Als im August 1914 der Krieg in Europa begann, glaubte niemand, dass dieser Konflikt die ganze Welt umfangen und ein äußerst schmerzvolles Jahrhundert einläuten sollte. Vereinzelt auftretende Untergangspropheten wurden rasch von einer Flutwelle des Optimismus zum Schweigen gebracht, die jede Krieg führende Nation überschwemmte. Der Krieg würde in wenigen Wochen, spätestens in wenigen Monaten vorüber sein.






Der lange erwartete Kampf beschwor, als er schließlich ausbrach, elementare Bilder der Säuberung herauf. Der Dichter Richard Dehmel sprach in jenen Tagen des August von einem "seelischen Flammenwunder" und "diesem reinigenden Sturm".[1] Das Alte war im Begriff, auseinander zu brechen; das Neue sollte mit reinigender Kraft daraus hervorgehen. Nachdem er Zeuge des deutschen Angriffs auf die belgische Festungsstadt Namur geworden war, schrieb Harry Graf Kessler, von Natur aus eher ein Ästhet denn ein Krieger, an einen Freund: "Ringsherum brannte die Stadt; aber hier ging aus Flammen und Rauch ein neues Leben siegreich auf. Vorwärts über Gräber."[2] Wegen seiner potenziell transformierenden Kraft bezeichnete Karl Scheffler, Kunstkritiker und Verleger, den Krieg bedenkenlos als "Kunstwerk"[3] - eine Installation von einer Größenordnung, wie sie nicht einmal Richard Wagner hätte hervorbringen können.
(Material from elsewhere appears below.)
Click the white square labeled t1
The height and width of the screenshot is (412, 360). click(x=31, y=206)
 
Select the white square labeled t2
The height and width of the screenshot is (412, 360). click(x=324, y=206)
In der Vorkriegswelt hatte Deutschland die Kräfte der Veränderung und Erneuerung repräsentiert. Frankreich und Großbritannien standen für das Alte, Deutschland für das Neue. Die politische Einigung des Landes war spät, doch dafür umso schneller gekommen. Und mit ihr die Industrialisierung: Gegen Ende des 19. Jahrhunderts hatte Deutschland die weltweit führende Rolle in den neuesten Industrien, der chemischen und der elektrischen, inne. Die Qualität seiner herstellenden Industrie, das Talent seiner Wissenschaftler und Ingenieure, die Brillanz seiner Philosophen, Historiker und Musiker schienen unübertroffen. "As a rule", so der britische Historiker John Seeley, "good books are in German."[4] Die Bevölkerung des Kaiserreichs war jung, die Frauen- und die soziale Reformbewegung waren stark. In ganz Europa wurde das deutsche Militär zugleich bewundert und gefürchtet. Als nach der Ermordung des österreichischen Erzherzogs Franz Ferdinand in Sarajewo durch einen serbischen Nationalisten am 28. Juni 1914 die internationale Krise eskalierte, wäre ein deutscher Rückzug - vom eigenen Anspruch der Selbstbehauptung - ausgeschlossen gewesen. Hinzu kommt, dass in diesem atemberaubend schönen Sommer des Jahres 1914, als ein wolkenloser Tag auf den anderen folgte, niemand in der Lage war, den Regen, den Schlamm und das endlose Gemetzel vorherzusehen, in Langemarck, in Arras, an der Somme, in Fort Vaux, am Hartmannsweilerkopf ...


Fußnoten

1.
Übersetzung aus dem Englischen: Doris Tempfer-Naar, Wien/Österreich.

Richard Dehmel, Zwischen Volk und Menschheit. Kriegstagebuch, Berlin 1919, S. 9 - 13, S. 24.
2.
Harry Graf Kessler, Krieg und Zusammenbruch 1914/1918. Aus Feldpostbriefen von Harry Graf Kessler, Weimar 1921, S. 21.
3.
Karl Scheffler, Der Krieg, in: Kunst und Künstler, XIII (1914/15), S. 1 - 4.
4.
Zit. nach: Klaus Dockhorn, Der deutsche Historismus in England, Göttingen 1950, S. 217.